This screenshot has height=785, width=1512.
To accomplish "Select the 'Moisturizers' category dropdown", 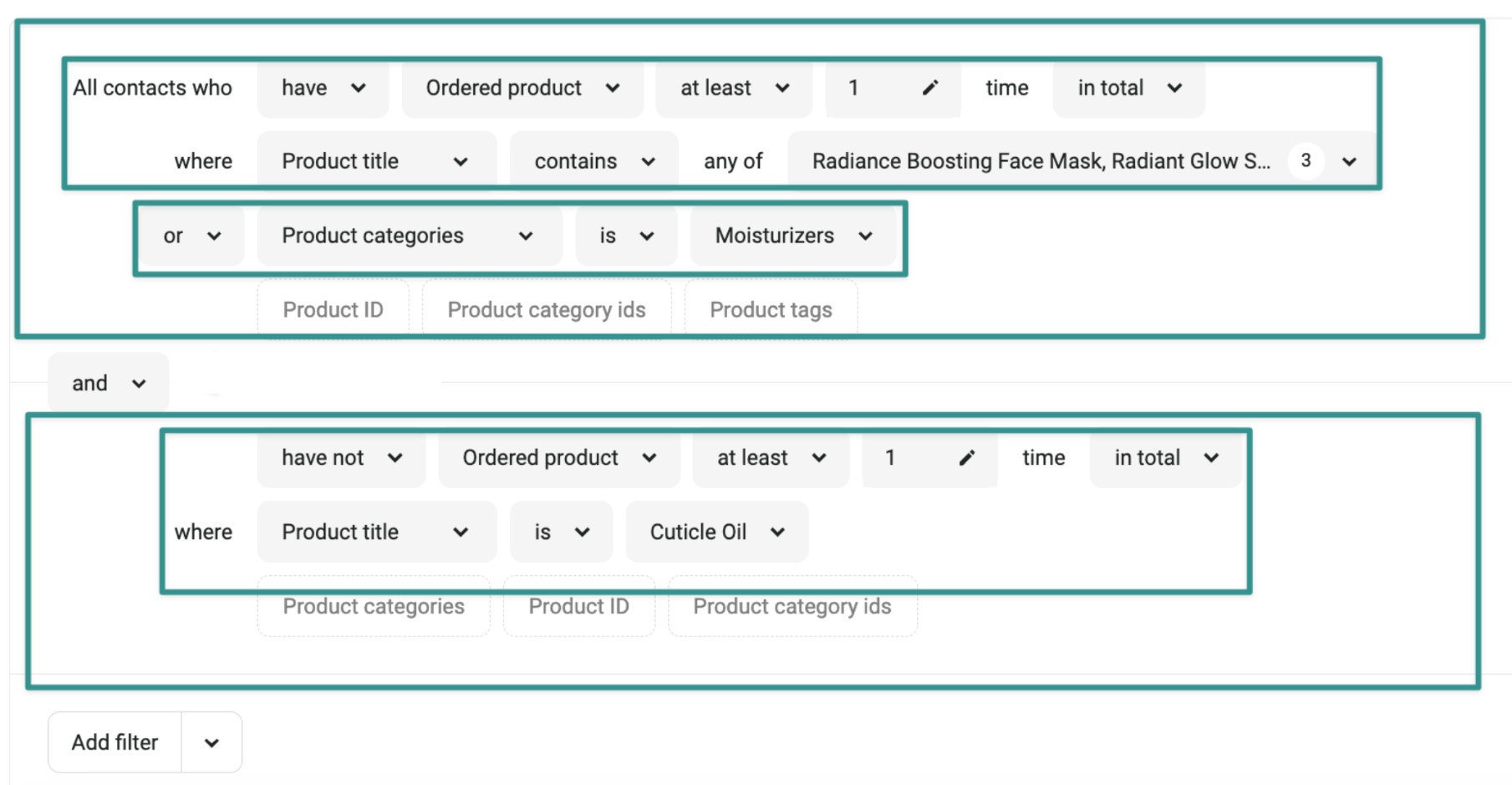I will pyautogui.click(x=792, y=236).
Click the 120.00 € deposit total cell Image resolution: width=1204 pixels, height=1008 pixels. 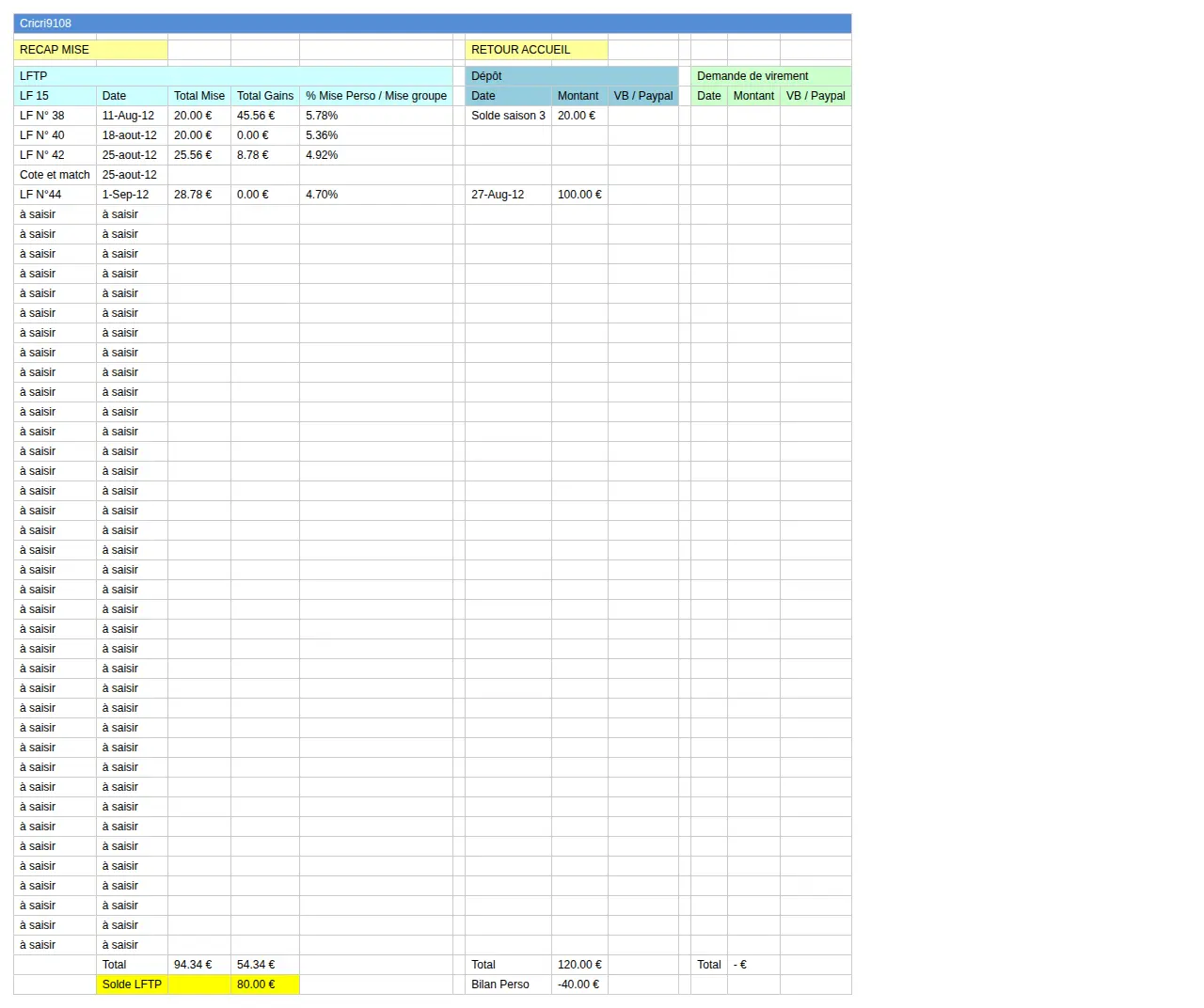[579, 965]
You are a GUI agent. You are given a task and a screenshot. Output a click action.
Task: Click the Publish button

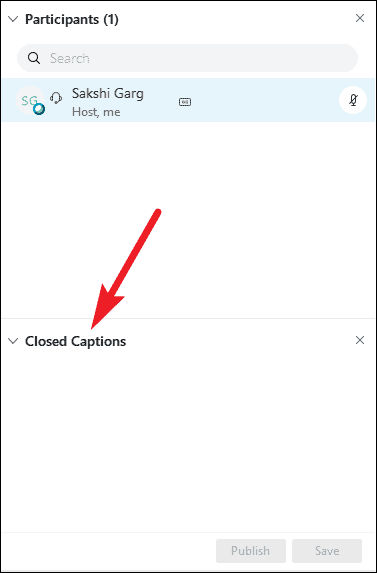pyautogui.click(x=251, y=551)
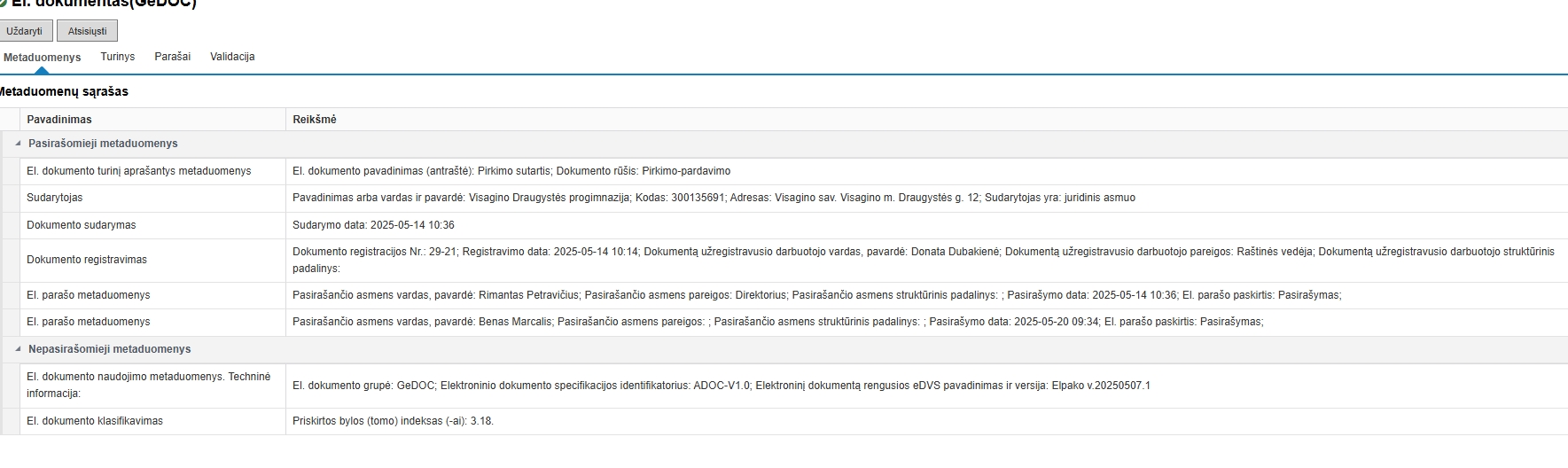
- - - -
Exercise instructions ▸ Return only the number of lines in the entries above that contain the word "screenshot".

The completed task ▸ 2